No será la primera que está ahí pero sí la primera en hacerlo de este modo. Esa noche era la muerte sonriente, charra y coqueta. Entre el gentío pasó como una más, pero al ser anunciada por el protocolo los asistentes no podían creer lo que veían: la máxima autoridad municipal pintada del mismo modo que sus gobernados.
«Suba por aquí la muerte a reconocer a sus iguales, que al final seremos todos». La premiación de las Catrinas en el edificio Carolino de la BUAP fue la primera parada de una fiesta que ya había empezado con buen tono. Un breve discurso, tres diplomas entregados y a la calle, a lucirse en esta vida como no podremos lucirnos en la otra.
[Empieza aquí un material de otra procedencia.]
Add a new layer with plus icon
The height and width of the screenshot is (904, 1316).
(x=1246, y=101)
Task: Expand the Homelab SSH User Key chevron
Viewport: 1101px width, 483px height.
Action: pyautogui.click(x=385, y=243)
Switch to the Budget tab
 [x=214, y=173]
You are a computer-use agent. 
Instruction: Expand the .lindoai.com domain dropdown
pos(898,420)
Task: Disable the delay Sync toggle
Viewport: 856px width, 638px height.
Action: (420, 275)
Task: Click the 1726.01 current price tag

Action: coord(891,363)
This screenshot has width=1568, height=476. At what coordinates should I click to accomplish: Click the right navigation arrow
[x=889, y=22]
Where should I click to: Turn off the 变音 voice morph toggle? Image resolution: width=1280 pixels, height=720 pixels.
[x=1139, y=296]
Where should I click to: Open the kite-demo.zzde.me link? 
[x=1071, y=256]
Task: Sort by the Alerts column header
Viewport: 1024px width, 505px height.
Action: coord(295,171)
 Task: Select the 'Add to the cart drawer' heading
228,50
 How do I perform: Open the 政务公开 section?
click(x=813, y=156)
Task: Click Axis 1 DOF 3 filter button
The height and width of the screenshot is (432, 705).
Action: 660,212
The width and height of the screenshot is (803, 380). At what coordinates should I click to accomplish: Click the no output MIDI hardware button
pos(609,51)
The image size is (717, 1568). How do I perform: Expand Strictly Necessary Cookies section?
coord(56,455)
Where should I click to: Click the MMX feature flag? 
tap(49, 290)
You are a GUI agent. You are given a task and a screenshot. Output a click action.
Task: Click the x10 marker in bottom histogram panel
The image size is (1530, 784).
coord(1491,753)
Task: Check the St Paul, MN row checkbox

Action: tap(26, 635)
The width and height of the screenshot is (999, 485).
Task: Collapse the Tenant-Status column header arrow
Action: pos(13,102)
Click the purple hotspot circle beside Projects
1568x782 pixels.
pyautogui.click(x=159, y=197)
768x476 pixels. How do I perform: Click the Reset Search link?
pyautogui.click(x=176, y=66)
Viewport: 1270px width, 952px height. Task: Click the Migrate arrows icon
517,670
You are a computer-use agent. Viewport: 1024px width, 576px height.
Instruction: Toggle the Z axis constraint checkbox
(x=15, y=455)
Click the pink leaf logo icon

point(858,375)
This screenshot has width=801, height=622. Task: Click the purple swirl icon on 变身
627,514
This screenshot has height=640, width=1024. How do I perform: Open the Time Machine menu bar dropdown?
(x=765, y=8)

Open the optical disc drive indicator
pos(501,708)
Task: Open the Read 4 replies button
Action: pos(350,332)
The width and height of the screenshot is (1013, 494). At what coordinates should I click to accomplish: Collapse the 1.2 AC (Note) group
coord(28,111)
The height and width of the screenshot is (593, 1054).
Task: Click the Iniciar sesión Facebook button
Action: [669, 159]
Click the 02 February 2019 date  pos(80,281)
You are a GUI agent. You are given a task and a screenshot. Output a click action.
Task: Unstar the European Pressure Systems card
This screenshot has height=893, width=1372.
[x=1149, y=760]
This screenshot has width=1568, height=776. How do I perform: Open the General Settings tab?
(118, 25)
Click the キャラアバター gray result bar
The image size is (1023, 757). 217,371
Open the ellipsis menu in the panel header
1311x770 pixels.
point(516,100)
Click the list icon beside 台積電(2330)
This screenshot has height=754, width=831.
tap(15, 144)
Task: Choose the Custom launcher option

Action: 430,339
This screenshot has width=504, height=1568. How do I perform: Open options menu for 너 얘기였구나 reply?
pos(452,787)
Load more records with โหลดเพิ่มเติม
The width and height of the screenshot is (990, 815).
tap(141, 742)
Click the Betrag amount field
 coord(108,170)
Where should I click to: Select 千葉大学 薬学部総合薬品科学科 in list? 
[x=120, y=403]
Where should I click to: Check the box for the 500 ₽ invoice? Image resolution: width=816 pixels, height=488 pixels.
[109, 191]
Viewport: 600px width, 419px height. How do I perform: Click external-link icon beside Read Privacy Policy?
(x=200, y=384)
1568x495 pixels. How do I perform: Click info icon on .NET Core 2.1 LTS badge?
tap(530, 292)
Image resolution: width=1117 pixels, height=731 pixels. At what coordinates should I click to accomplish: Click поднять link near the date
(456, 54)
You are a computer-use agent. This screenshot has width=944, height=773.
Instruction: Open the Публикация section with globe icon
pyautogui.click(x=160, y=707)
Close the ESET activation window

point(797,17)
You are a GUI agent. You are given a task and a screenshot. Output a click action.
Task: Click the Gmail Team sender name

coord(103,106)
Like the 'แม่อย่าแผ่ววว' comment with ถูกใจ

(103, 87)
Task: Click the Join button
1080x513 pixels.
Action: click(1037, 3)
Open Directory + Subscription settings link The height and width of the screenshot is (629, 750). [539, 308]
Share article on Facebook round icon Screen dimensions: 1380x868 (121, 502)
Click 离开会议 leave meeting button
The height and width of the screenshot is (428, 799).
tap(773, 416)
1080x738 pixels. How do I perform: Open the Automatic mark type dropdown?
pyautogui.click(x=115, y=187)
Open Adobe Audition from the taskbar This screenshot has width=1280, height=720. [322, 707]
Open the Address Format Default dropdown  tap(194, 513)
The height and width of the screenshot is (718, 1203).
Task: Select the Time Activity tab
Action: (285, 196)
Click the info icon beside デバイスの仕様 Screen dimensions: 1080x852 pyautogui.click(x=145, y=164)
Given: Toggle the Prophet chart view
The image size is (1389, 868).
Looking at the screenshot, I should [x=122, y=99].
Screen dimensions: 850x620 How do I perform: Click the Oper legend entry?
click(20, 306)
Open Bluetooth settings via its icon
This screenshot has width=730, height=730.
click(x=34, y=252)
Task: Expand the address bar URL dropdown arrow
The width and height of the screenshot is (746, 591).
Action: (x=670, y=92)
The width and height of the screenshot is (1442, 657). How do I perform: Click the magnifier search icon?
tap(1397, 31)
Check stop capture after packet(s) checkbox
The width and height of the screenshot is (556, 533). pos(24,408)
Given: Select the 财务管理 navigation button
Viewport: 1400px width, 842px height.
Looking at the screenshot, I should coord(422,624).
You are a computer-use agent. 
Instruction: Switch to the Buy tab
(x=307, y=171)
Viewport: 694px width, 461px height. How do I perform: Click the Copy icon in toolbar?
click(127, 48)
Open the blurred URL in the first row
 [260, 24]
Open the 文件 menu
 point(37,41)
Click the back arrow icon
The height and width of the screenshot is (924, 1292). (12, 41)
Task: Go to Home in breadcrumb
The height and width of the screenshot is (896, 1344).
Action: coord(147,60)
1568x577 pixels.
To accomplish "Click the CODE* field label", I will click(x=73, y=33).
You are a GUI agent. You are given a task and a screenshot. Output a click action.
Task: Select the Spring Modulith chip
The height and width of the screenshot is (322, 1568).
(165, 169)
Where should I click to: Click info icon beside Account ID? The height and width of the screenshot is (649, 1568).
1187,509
Allí por donde se fugó Don Porfirio salieron las calacas haciendo su alharaca y partiendo el callejón. La gente aplaudía, chiflaba, «adiós, mi muerte chula, que cuando me lleves te veas y igual de guapa» se oyó decir. Y la Catrina llamada Claudia repartía sonrisas y miradas profundas a aquellos a quienes por una noche se unió como igual.
Pasacalles: réquiem. Por una noche la fiesta y la muerte fueron una misma cosa por las sendas de una ciudad en cuyo corazón las leyendas sobran y la tradición no para. Vaya catrinas tan simpáticas que hasta los niños las rodeaban, no les temían, jugaban con ellas y sobre todo con aquella tan peculiar con su sombrero y su falda colorida.
Una vuelta al Zócalo y el desfile terminaba. Cada una para su panteón y su ofrenda. Entre encantadores huesos y aviesos contoneos, la catrinas inundaron la ciudad con su alegría. Ya aquella del sombrero se metió al Palacio, a caminar entre un panteón rosado y púrpura que honra a muchas congéneres olvidadas por pasadas administraciones. Esa Catrina de los tenis bien puestos que de esquemas y formalidades sabe poco y hace bien.